Light and shapes as protagonists: Salk building by Fanatik


It's the first time I write about a building.


Thanks to a lucky encounter, I have now the Salk building by Fanatik in my inventory.

Flickr isn't a traditional social network, but also there people meet, sharing their passions and skills, talking about their pics and styles, noticing each others things they love.
So happened to me with Kendra Zaurak of Fanatik. I knew Fanatik buildings since a long time, and I've been appreciating their special style, their perfect shadowing, and how good they represent some of the most amazing modern architecture styles. Reading Kendra's comments to my pics has been a great surprise and I felt honored to receive congrats from such a refined connoisseur of modern design and aesthetics.
 
I'm even more honored to get the opportunity to shot the building Kendra kindly gave me, after we spent a very nice time talking about architecture history and styles.


It's the Salk building. The name belongs to the Salk Institute building, made in RL in the 1960s by the great architect Louis Kahn, who worked side to side with the Institute founder, the famous doctor Jonas Salk, the developer of the polio vaccine. The Institute is a big and prominent research institution, and its venue is a masterpiece of modern architecture.


Fanatik wanted to rebuild one of the buildings that form the big compound of the Institute.
It's a stunning building: the most modern ideas of the 1960s architecture are living in it and they are still a great lesson in architecture, taste and style.

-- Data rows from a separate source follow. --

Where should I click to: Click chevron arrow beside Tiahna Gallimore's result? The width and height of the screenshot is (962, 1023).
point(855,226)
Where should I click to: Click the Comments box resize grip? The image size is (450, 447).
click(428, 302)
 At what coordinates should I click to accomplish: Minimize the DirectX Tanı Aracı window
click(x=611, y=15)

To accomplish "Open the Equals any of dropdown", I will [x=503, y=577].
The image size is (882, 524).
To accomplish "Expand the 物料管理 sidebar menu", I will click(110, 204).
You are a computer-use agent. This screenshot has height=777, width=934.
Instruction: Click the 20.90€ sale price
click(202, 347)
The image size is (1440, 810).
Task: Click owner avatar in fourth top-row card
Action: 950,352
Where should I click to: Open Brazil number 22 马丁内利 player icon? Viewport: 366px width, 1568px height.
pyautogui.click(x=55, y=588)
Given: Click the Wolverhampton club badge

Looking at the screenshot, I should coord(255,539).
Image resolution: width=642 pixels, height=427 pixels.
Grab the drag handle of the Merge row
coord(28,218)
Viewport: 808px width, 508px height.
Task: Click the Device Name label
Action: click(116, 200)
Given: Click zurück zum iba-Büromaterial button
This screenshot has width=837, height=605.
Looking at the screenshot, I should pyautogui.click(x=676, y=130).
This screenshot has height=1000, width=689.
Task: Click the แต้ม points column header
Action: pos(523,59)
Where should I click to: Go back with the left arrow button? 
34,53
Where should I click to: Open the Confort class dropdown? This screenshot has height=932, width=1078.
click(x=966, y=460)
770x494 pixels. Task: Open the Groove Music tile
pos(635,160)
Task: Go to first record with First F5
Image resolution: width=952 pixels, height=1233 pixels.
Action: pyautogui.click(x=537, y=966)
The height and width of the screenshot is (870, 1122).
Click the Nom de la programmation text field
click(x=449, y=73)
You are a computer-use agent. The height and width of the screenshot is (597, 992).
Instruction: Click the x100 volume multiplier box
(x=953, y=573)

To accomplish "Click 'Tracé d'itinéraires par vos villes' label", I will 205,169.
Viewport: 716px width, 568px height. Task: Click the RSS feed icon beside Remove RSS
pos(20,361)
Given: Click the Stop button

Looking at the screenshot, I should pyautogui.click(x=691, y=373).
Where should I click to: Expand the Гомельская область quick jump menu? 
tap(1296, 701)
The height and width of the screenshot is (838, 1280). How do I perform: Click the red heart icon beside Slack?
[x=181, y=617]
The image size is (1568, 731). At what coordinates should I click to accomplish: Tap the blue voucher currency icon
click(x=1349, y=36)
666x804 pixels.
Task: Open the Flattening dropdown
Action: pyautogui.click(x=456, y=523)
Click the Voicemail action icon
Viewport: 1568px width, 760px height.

Raw materials made to last in the time without need of expensive maintenance; simple geometric shapes and lines to design open and "natural" spaces, where natural light plays the main role; suggestive changing perspectives at every change of point of view both from the interiors and from outside...
Fanatik replica is the same: an extremely careful choice of texture and lighting makes an intricate game of shadows; a perfect harmony among concrete walls, open windows, stairs and pillars produces fascinating compositions of shapes; wide wooden windows and doors contrast with the raw concrete, pairing the "born" and the "made" (wood and concrete) with a clear reference to the original's inspiration.

I shot it according to my own style: my passion for minimalist images has found a paradise in the Salk building, the large uniform surfaces, the alternance of materials, the contrast between voids and masses have been an endless source of inspiration for my eye.
I won't present a traditional blogger review of it, here. I've simply taken advantage from the building to build a series of  photos that follows my usual style and aim: catching unusual perspectives, letting light and shadow playing, showing details and compositions of geometrical shapes, enhancing the contrasts of empty spaces and massive elements. Full minimalism, in a few words.